Securing the Supply Chain — Even When the Suppliers Don’t Want To

As security practitioners, we often find ourselves in situations where our role requires engaging with third-party vendors. Most of these interactions are smooth and frictionless; until they aren’t. Suddenly, we’re seen as the enemy. We ask uncomfortable questions. We request change. We dig, and we find.

From the client’s perspective, they’ve entrusted us to help them, to guide them, and they assume we’re fully in control. But the reality is quite different. Our ability to deliver often hinges on external parties, vendors who can create frustrating bottlenecks simply by being unresponsive or unwilling to cooperate.

One of the core issues here is accountability. A common excuse we hear is: “That system? Oh, it’s a legacy one we inherited. We weren’t aware.” Combine this with delayed responses, dismissive comments like “this wasn’t a problem before,” or outright avoidance, and your progress quickly stalls. What should be a collaborative effort to improve security turns into a game of dodging responsibility.

This is more than just an operational frustration, it’s a real risk. Uncooperative third-party vendors increase the organisation’s attack surface, prolong security weaknesses, and obstruct efforts to reduce exposure. Worse, they leave us with limited visibility into the processes or systems we’re trying to secure. The illusion of shared responsibility only works when accountability is also shared.

So, how do we manage this?

One effective approach is the use of cooperative or back-to-back SLAs. These agreements align the vendor’s obligations with the customer’s security policies and expectations. When bound to clear policies, procedures, and ownership structures, it becomes easier to hold all parties accountable and to ensure they know what’s expected from the start.

Another essential practice: document everything.

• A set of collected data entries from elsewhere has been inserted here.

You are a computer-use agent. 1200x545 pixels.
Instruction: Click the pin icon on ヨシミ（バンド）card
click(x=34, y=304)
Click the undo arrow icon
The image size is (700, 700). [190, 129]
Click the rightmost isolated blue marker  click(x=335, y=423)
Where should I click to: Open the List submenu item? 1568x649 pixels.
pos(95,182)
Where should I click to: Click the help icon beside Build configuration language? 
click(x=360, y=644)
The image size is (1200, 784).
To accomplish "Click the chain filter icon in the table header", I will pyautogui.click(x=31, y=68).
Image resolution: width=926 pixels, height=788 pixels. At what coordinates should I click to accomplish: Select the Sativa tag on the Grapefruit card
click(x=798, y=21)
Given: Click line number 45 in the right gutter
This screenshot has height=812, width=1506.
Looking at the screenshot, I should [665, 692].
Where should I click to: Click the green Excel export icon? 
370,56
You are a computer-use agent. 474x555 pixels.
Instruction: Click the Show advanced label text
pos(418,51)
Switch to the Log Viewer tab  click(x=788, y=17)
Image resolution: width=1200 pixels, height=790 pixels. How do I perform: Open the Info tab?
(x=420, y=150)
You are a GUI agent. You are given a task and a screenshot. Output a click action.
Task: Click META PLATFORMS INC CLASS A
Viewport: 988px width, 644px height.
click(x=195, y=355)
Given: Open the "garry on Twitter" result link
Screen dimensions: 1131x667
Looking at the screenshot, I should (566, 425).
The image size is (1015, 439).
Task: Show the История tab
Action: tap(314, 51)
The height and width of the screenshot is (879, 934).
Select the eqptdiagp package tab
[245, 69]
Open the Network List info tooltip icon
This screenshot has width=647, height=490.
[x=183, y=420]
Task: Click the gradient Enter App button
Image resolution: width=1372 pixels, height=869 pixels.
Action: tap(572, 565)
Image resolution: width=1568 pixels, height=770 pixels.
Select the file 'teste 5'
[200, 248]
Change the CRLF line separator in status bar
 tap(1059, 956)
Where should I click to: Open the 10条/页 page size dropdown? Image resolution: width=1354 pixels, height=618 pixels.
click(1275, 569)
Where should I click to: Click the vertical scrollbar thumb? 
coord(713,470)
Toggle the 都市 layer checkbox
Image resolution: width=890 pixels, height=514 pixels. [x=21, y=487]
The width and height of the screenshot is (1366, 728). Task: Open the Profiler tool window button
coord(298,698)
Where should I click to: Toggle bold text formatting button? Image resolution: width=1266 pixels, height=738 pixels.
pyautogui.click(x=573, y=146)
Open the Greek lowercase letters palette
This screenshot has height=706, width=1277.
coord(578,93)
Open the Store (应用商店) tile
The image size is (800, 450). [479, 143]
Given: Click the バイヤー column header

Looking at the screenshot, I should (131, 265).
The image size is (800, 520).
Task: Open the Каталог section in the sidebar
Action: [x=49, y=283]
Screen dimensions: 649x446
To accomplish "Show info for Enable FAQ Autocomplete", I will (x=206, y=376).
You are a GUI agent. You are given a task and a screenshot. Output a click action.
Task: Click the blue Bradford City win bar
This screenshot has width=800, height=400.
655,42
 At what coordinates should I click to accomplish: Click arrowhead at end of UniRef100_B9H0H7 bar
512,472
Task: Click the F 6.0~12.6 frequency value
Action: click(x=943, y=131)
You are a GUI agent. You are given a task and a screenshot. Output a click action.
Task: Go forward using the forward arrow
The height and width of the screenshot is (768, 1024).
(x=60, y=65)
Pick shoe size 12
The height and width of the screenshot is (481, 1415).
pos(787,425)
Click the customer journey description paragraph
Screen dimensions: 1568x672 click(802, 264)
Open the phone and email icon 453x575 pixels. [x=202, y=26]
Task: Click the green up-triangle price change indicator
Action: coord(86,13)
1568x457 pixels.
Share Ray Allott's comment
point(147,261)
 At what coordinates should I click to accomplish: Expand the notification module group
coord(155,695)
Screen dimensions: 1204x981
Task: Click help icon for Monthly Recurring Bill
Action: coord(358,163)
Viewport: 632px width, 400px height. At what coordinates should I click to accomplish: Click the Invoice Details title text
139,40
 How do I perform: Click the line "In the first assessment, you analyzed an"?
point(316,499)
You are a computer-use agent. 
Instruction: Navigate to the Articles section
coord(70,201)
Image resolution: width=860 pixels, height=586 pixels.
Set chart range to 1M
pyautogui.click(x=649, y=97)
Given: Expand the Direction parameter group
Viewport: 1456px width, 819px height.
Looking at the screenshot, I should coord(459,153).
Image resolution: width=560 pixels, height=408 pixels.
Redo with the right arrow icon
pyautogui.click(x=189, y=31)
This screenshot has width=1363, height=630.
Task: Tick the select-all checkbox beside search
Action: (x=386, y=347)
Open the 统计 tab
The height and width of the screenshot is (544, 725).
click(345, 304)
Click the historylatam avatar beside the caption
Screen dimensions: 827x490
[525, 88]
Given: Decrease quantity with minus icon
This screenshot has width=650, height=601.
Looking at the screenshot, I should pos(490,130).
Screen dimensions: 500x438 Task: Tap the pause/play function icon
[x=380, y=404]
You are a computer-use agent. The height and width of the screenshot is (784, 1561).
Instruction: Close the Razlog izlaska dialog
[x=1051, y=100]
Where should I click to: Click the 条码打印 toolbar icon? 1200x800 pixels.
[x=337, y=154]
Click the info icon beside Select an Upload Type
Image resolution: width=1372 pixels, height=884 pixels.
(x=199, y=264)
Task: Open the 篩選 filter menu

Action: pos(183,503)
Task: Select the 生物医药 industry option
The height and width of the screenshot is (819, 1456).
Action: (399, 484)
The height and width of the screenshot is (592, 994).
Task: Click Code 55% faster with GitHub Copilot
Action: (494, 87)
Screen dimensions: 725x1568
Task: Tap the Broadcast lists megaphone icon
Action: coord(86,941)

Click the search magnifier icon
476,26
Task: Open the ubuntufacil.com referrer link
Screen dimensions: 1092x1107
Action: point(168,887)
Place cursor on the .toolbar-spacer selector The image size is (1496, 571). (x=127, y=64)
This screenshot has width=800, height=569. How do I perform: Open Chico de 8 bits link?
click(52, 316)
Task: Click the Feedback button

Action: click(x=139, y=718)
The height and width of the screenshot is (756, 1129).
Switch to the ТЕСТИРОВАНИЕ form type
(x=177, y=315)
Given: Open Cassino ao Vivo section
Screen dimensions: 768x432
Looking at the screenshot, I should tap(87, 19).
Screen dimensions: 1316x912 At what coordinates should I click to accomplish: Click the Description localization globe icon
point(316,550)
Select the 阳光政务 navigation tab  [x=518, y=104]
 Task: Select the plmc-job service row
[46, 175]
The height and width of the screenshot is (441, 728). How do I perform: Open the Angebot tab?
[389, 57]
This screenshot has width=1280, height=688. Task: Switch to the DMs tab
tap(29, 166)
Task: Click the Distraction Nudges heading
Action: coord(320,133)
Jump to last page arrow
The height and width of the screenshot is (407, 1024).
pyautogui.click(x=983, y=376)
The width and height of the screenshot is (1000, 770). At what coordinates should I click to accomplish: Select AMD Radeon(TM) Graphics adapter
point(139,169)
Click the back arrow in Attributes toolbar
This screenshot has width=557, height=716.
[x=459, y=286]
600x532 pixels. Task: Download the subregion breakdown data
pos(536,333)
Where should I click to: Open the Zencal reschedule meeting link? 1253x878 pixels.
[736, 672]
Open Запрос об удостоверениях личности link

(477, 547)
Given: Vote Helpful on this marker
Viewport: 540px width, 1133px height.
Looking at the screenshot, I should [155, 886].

Maintaining a strong, active risk register is not just good hygiene, it’s a necessity. Vendor friction should be treated as a risk in itself, because it directly impacts governance, decision-making, and incident response. If a vendor won’t cooperate, that’s not just annoying, it’s something the board should be made aware of.

Transparency is critical here. Our clients need to know when a vendor is introducing unmanaged risk into the environment. This isn’t about throwing anyone under the bus, it’s about clearly identifying areas where risk can’t be mitigated because cooperation is missing.

We also need to acknowledge the hard truth: we can’t secure what we can’t influence. That doesn’t mean we’ve failed. Sometimes, success is simply making the risk visible. Highlighting these blind spots is valuable, it helps leaders make informed decisions and often leads to better vendor oversight or, when necessary, replacement.

This is the subtle but essential art of the vCISO / Security Practitioner role, not just identifying technical risks, but also navigating the political and human ones. The job doesn’t stop at firewalls and phishing simulations; it extends into contracts, relationships, and influence.

So the next time you're facing vendor resistance, know that you're not alone. This is a systemic issue in modern cybersecurity. But with the right blend of documentation, policy alignment, and honest reporting, we can still drive progress, even when the suppliers don’t want to.